Kein Jubel, eher Ingrimm. Mario Barwuah Balotellis Torjubelgeste ist ein Bild von Unbeugsamkeit. Da will einer für sich stehen – jenseits des italienischen Alltagsrassismus‘.
Da steht ein Held, zweifellos. Aber keiner von der entspannten, glücklichen, erlösten Art. Da steht einer, der sich zum eigenen Standbild gemacht hat. Der ein Statement abgibt.
Auf den ersten Blick fällt auf, dass die Pose, die Mario Barwuah Balotelli einnimmt, eigentlich nicht „fußballerisch“ ist. Sie entspricht auch nicht dem gewöhnten Drama der Spannung, des Alles-Gebens und dann des erlösten Sau-Rauslassens. Kein Jubel, eher Ingrimm.
Eher ein Vorher als ein Nachher. So, als würde die eigentliche Auseinandersetzung erst noch folgen.

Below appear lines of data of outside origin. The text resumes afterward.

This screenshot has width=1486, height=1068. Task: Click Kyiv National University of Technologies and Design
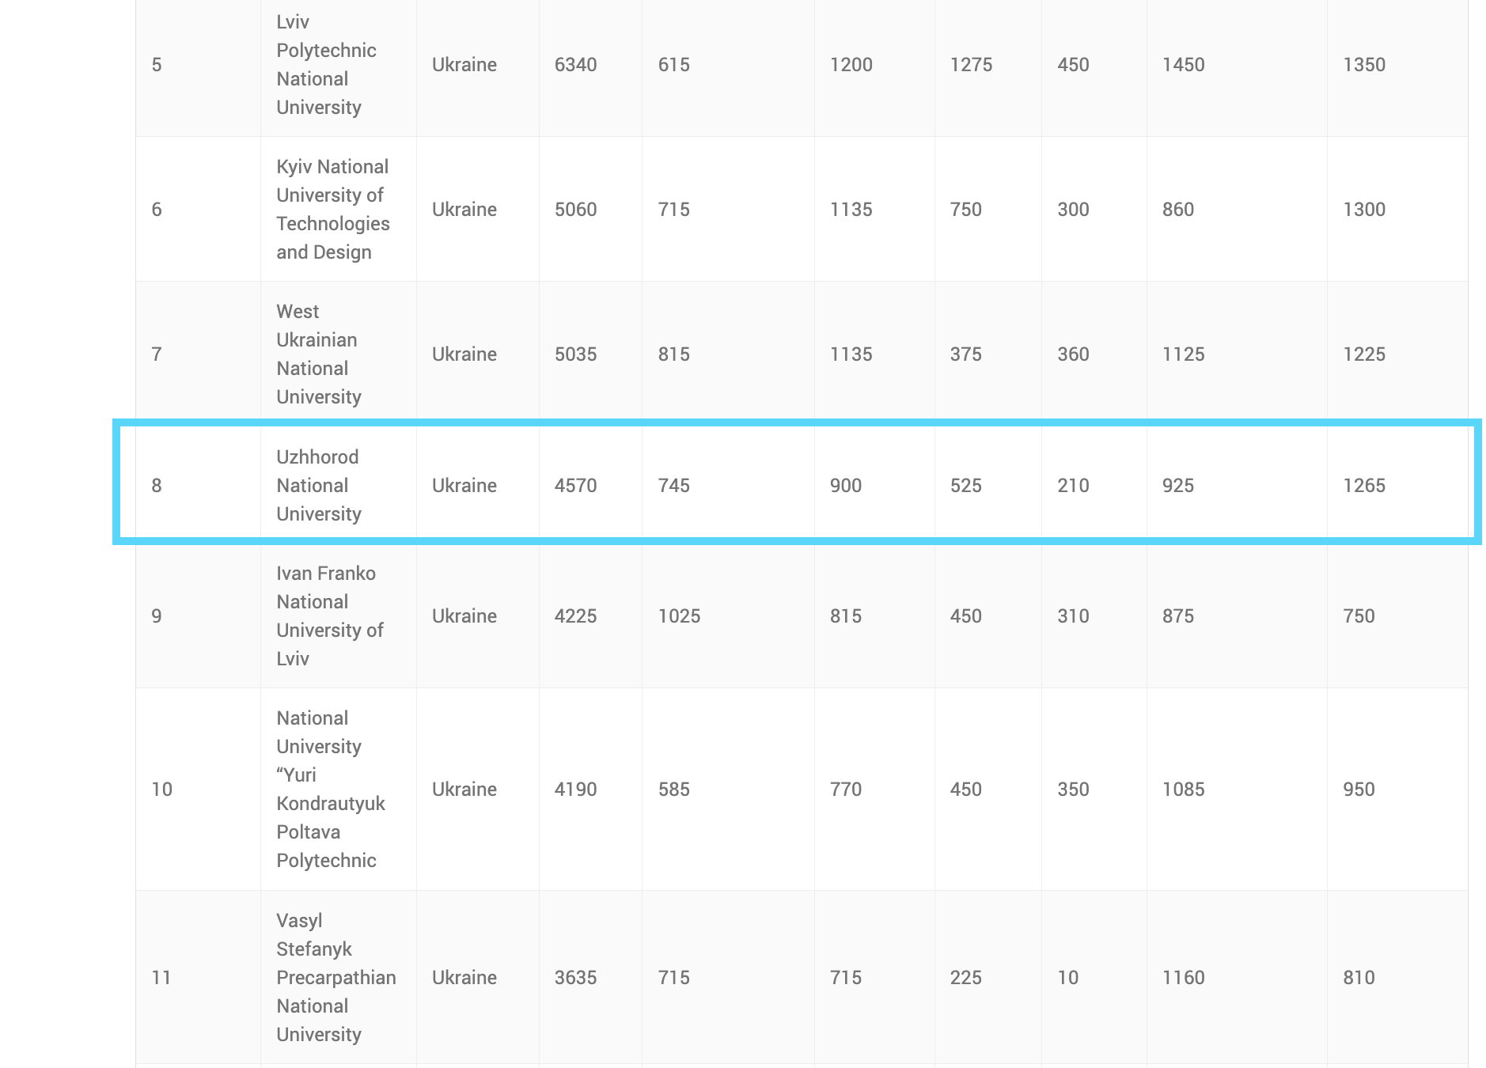click(x=333, y=209)
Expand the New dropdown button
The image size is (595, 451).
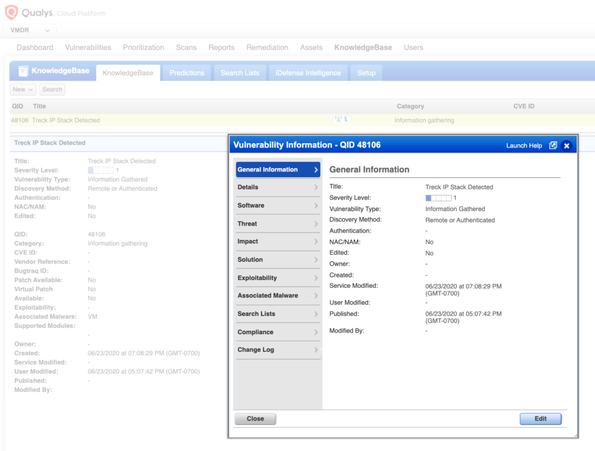pos(23,89)
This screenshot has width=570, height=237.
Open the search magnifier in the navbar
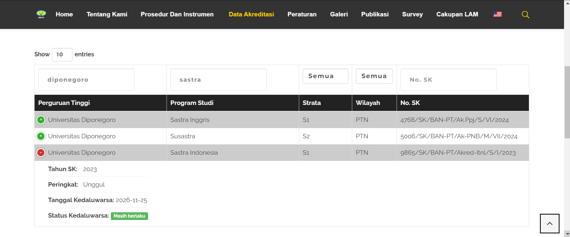tap(525, 14)
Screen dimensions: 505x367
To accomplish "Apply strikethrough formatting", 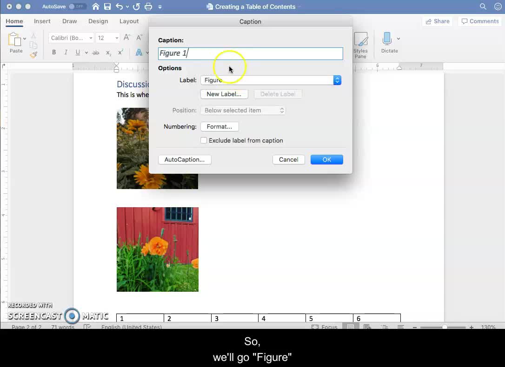I will (x=96, y=52).
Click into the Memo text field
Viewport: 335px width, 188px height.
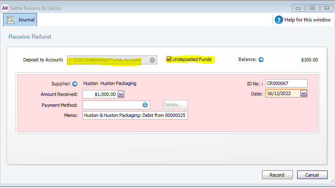coord(135,115)
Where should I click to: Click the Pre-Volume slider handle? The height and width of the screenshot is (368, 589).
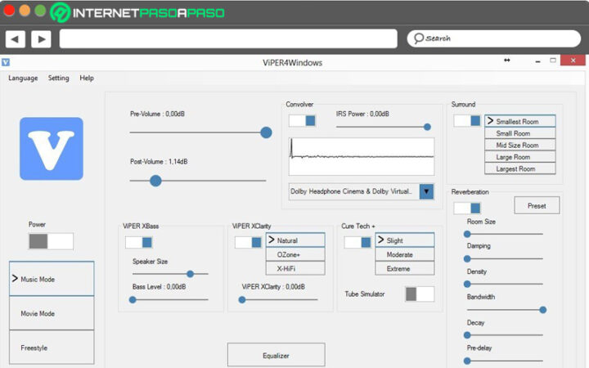pos(266,132)
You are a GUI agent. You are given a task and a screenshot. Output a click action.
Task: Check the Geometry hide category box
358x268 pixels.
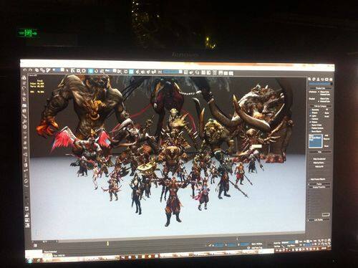310,110
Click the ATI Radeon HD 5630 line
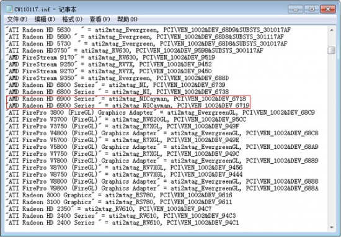The image size is (341, 237). point(148,30)
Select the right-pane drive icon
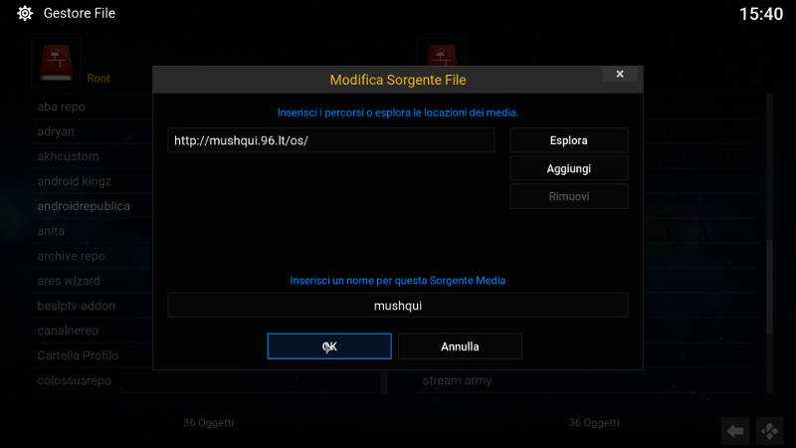Image resolution: width=796 pixels, height=448 pixels. click(441, 55)
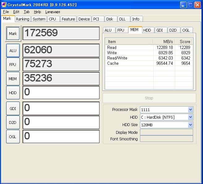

Als müsste für einmal die disziplinierte Bewegung des Spiels nach dem Tor nicht übersetzt werden in übermütige, alberne und eben undisziplinierte Bewegungen.
Und so, als wollte da einer nicht dieses Spiel des Kollektivs mitmachen, hintereinander herlaufen, übereinander herfallen, einander beglückwünschen immerhin. Da will einer, so scheint es, für sich stehen. Sein Blick verrät Stolz, kein Glück. Er wendet sich nicht ans Publikum, sondern, wie Miles Davis während seiner schönsten Soli, von ihm ab. Wie oft hat er rassistische Schmährufe von dort hören müssen!
Diese Geste mit den zum eigenen Körper gerichteten Armen und den geballten Fäusten kennen wir indes. Es ist die Geste des stolzen Sklaven, der seinen Körper, nicht aber seinen Geist unterwerfen hat lassen. Wir kennen ihn aus dem Kino, wir kennen ihn von Bildern, es ist die Geste, die klarmacht, dass die Ketten zerbrochen werden. Früher oder später.
Mario Balotelli stammt nicht, wie man dauernd hört, aus Ghana, sondern aus Palermo. Auch dort freilich gibt es Rassisten. Täter-Rassisten unter Rassismus-Opfern. Denn für Legisten und andere Armleuchter aus dem Norden sind das beinahe gleichwertige Anlässe zur Niedertracht. Palermo oder Ghana. Daher kann man den Palermo-Anteil und den Ghana-Anteil von Balotellis Pose in Italien nicht voneinander trennen. Als Jugendlicher konnte er an Auslandsspielen der U-17-Mannschaft nicht teilnehmen, weil er keinen Pass beantragen durfte. Dieser Mann hat keine Tore für Italien geschossen, sondern für sich selbst.
Er hat das Trikot von sich geworfen, das ihn zur Nummer machte und ihn für eine Nation vereinnahmt, in der es eine große Anzahl von Menschen gibt, die einen Menschen schwarzer Hautfarbe verachten. Auch wenn er ihnen entscheidende Tore bringt.
Mario Barwuah Balotelli, ein großer Fußballer und ein großer Mensch, hat in seiner Geste die Geschichte des doppelten Rassismus in Italien und seine Haltung dazu festgehalten. Wir verdanken ihm ein schönes Bild von Unbeugsamkeit.